17 October 2018

UK health minister sets out tech-first vision for future care provision


The UK’s still fairly new in post minister for health, Matt Hancock, quickly made technology one of his stated priorities. And today he’s put more meat on the bones of his thinking, setting out a vision for transforming, root and branch, how the country’s National Health Service operates to accommodate the plugging in of “healthtech” apps and services — to support tech-enabled “preventative, predictive and personalised care”.

How such a major IT upgrade program would be paid for is not clearly set out in the policy document. But the government writes that it is “committed to working with partners” to deliver on its grand vision.

“Our ultimate objective is the provision of better care and improved health outcomes for people in England,” Hancock writes in the ‘future of healthcare’ policy document. “But this cannot be done without a clear focus on improving the technology used by the 1.4 million NHS staff, 1.5 million-strong social care workforce and those many different groups who deliver and plan health and care services for the public.”

The minister is proposing that NHS digital services and IT systems will have to meet “a clear set of open standards” to ensure interoperability and updatability.

Meaning that existing systems that don’t meet the incoming standards will need to be phased out and ripped out over time.

The tech itself that NHS trusts and clinical commissioners can choose to buy will not be imposed upon them from above. Rather the stated intent is to encourage “competition on user experience and better tools for everyone”, says Hancock.

In a statement, the health and social care secretary said: “The tech revolution is coming to the NHS. These robust standards will ensure that every part of the NHS can use the best technology to improve patient safety, reduce delays and speed up appointments.

“A modern technical architecture for the health and care service has huge potential to deliver better services and to unlock our innovations. We want this approach to empower the country’s best innovators — inside and outside the NHS — and we want to hear from staff, experts and suppliers to ensure our standards will deliver the most advanced health and care service in the world.”

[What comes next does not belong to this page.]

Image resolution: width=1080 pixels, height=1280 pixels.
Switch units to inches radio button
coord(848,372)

The four stated priorities for achieving the planned transformation are infrastructure (principally but not only related to patient records); digital services; innovation; and skills and culture:

“Our technology infrastructure should allow systems to talk to each other safely and securely, using open standards for data and interoperability so people have confidence that their data is up to date and in the right place, and health and care professionals have access to the information they need to provide care,” the document notes.  

The ‘tech for health’ vision — which lacks any kind of timeframe whatsoever — loops in an assortment of tech-fuelled case studies, from applying AI for faster diagnoses (as DeepMind has been trying) to Amazon Alexa skills being used as a memory aid for social care. And envisages, as a future success metric, that “a healthy person can stay healthy and active (using wearables, diet-tracking apps) and can co-ordinate with their GP or other health professional about targeted preventative care”.

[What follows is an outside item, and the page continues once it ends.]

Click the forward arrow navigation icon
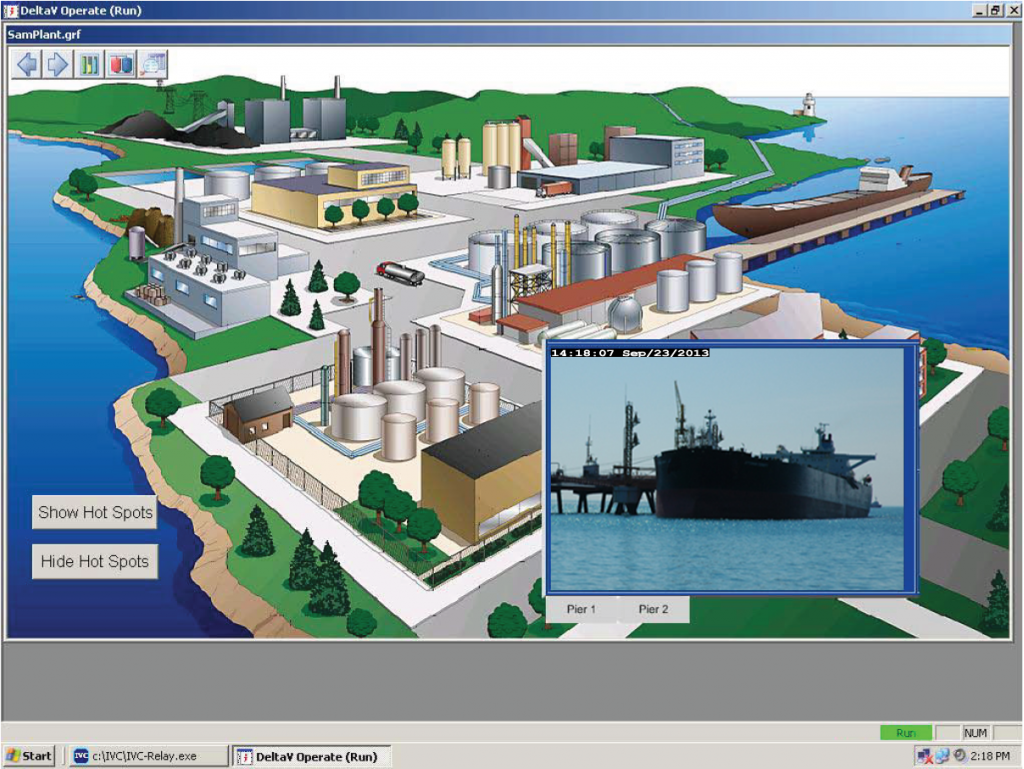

The ‘techiness’ of the vision is unsurprising, given Hancock was previously the UK’s digital minister and has made no secret of his love of apps. Even having an app of his own developed to connect with his constituents (aka the eponymous Matt Hancock App — albeit running into some controversy for problems with the app’s privacy policy).

Hancock has also been a loud advocate for (and a personal user of) London-based digital healthcare startup Babylon Health, whose app initially included an AI diagnostic chatbot, in addition to offering video and text consultations with (human) doctors and specialists.

The company has partnered with the NHS for a triage service, and to offer a digital alternative to a traditional primary care service via an app that offers remote consultations (called GP at Hand).

But the app has also faced criticism from healthcare professionals. The AI chatbot component specifically has been attacked by doctors for offering incorrect and potentially dangerous diagnosis advice to patients. This summer Babylon pulled the AI element out of the app, leaving the bot to serve unintelligent triage advice — such as by suggesting people go straight to A&E even with just a headache. (Thereby, said its critics, piling pressure on already over-stretched NHS hospital services.)

All of which underlines some of the pitfalls of scrambling too quickly to squash innovation and healthcare together.

The demographic cherrypicking that can come inherently bundled with digital healthcare apps which are most likely to appeal to younger users (who have fewer complex health problems) is another key criticism of some of these shiny, modern services — with the argument being they impact non-digital NHS primary care services by saddling the bricks-and-mortar bits with more older, sicker patients to care for while the apps siphon off (and monetize) mostly the well, tech-savvy young.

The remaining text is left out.